- Problem details -
Write out the listing beneath this instruction in its entirety, exactly as it reads.

***** Information supplied *****

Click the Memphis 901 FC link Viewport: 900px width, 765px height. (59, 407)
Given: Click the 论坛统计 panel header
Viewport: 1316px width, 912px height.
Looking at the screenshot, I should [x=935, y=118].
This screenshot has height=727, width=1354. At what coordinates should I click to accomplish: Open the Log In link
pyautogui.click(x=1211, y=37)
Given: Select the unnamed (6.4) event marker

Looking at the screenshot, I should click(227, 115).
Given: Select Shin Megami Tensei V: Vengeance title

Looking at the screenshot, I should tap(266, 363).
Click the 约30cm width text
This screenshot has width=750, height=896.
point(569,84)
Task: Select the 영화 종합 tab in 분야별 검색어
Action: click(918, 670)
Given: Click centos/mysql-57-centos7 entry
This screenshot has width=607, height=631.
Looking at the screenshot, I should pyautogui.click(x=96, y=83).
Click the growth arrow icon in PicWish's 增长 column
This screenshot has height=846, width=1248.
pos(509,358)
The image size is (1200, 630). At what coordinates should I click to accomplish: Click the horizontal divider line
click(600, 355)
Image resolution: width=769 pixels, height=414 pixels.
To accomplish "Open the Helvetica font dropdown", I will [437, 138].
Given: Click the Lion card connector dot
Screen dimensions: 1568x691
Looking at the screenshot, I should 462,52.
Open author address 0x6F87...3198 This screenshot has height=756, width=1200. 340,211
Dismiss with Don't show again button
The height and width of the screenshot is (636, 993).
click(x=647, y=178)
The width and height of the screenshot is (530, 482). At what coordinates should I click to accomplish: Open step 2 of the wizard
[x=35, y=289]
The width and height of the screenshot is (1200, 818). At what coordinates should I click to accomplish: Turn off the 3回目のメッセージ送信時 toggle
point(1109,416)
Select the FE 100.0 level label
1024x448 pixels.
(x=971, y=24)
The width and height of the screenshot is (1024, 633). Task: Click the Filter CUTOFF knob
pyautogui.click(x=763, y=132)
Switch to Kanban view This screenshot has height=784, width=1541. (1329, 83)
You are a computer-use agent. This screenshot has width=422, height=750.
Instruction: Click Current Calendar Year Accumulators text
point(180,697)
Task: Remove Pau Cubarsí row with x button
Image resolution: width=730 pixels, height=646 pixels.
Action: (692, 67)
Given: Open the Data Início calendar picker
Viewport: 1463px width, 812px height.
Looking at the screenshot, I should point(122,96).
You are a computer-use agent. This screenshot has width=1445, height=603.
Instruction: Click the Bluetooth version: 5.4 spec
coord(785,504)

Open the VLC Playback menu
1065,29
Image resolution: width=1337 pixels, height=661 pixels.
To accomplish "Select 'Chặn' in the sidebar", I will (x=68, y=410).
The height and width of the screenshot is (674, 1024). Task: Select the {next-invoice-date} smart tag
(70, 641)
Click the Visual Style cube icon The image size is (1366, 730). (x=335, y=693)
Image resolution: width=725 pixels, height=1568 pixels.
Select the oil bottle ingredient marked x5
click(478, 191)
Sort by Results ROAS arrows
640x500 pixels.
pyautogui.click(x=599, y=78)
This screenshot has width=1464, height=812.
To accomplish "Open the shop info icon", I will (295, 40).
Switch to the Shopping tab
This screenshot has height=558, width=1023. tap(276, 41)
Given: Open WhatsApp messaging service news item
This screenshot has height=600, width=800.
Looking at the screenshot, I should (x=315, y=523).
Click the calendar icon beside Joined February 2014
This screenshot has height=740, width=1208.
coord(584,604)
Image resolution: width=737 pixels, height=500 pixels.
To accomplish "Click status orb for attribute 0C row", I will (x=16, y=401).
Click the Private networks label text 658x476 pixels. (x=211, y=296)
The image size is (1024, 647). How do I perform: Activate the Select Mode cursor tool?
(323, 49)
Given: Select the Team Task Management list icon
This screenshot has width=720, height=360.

*****

- Output of the task -
Click the Memphis 901 FC link Viewport: 900px width, 765px height. (59, 407)
Given: Click the 论坛统计 panel header
Viewport: 1316px width, 912px height.
Looking at the screenshot, I should [x=935, y=118].
This screenshot has height=727, width=1354. At what coordinates should I click to accomplish: Open the Log In link
pyautogui.click(x=1211, y=37)
Given: Select the unnamed (6.4) event marker

Looking at the screenshot, I should click(227, 115).
Given: Select Shin Megami Tensei V: Vengeance title

Looking at the screenshot, I should tap(266, 363).
Click the 约30cm width text
This screenshot has width=750, height=896.
point(569,84)
Task: Select the 영화 종합 tab in 분야별 검색어
Action: click(918, 670)
Given: Click centos/mysql-57-centos7 entry
This screenshot has width=607, height=631.
Looking at the screenshot, I should pyautogui.click(x=96, y=83).
Click the growth arrow icon in PicWish's 增长 column
This screenshot has height=846, width=1248.
pos(509,358)
The image size is (1200, 630). At what coordinates should I click to accomplish: Click the horizontal divider line
click(600, 355)
Image resolution: width=769 pixels, height=414 pixels.
To accomplish "Open the Helvetica font dropdown", I will [437, 138].
Given: Click the Lion card connector dot
Screen dimensions: 1568x691
Looking at the screenshot, I should 462,52.
Open author address 0x6F87...3198 This screenshot has height=756, width=1200. 340,211
Dismiss with Don't show again button
The height and width of the screenshot is (636, 993).
click(x=647, y=178)
The width and height of the screenshot is (530, 482). At what coordinates should I click to accomplish: Open step 2 of the wizard
[x=35, y=289]
The width and height of the screenshot is (1200, 818). At what coordinates should I click to accomplish: Turn off the 3回目のメッセージ送信時 toggle
point(1109,416)
Select the FE 100.0 level label
1024x448 pixels.
(x=971, y=24)
The width and height of the screenshot is (1024, 633). Task: Click the Filter CUTOFF knob
pyautogui.click(x=763, y=132)
Switch to Kanban view This screenshot has height=784, width=1541. (1329, 83)
You are a computer-use agent. This screenshot has width=422, height=750.
Instruction: Click Current Calendar Year Accumulators text
point(180,697)
Task: Remove Pau Cubarsí row with x button
Image resolution: width=730 pixels, height=646 pixels.
Action: (692, 67)
Given: Open the Data Início calendar picker
Viewport: 1463px width, 812px height.
Looking at the screenshot, I should point(122,96).
You are a computer-use agent. This screenshot has width=1445, height=603.
Instruction: Click the Bluetooth version: 5.4 spec
coord(785,504)

Open the VLC Playback menu
1065,29
Image resolution: width=1337 pixels, height=661 pixels.
To accomplish "Select 'Chặn' in the sidebar", I will (x=68, y=410).
The height and width of the screenshot is (674, 1024). Task: Select the {next-invoice-date} smart tag
(70, 641)
Click the Visual Style cube icon The image size is (1366, 730). (x=335, y=693)
Image resolution: width=725 pixels, height=1568 pixels.
Select the oil bottle ingredient marked x5
click(478, 191)
Sort by Results ROAS arrows
640x500 pixels.
pyautogui.click(x=599, y=78)
This screenshot has width=1464, height=812.
To accomplish "Open the shop info icon", I will (295, 40).
Switch to the Shopping tab
This screenshot has height=558, width=1023. tap(276, 41)
Given: Open WhatsApp messaging service news item
This screenshot has height=600, width=800.
Looking at the screenshot, I should (x=315, y=523).
Click the calendar icon beside Joined February 2014
This screenshot has height=740, width=1208.
coord(584,604)
Image resolution: width=737 pixels, height=500 pixels.
To accomplish "Click status orb for attribute 0C row", I will (x=16, y=401).
Click the Private networks label text 658x476 pixels. (x=211, y=296)
The image size is (1024, 647). How do I perform: Activate the Select Mode cursor tool?
(323, 49)
Given: Select the Team Task Management list icon
This screenshot has width=720, height=360.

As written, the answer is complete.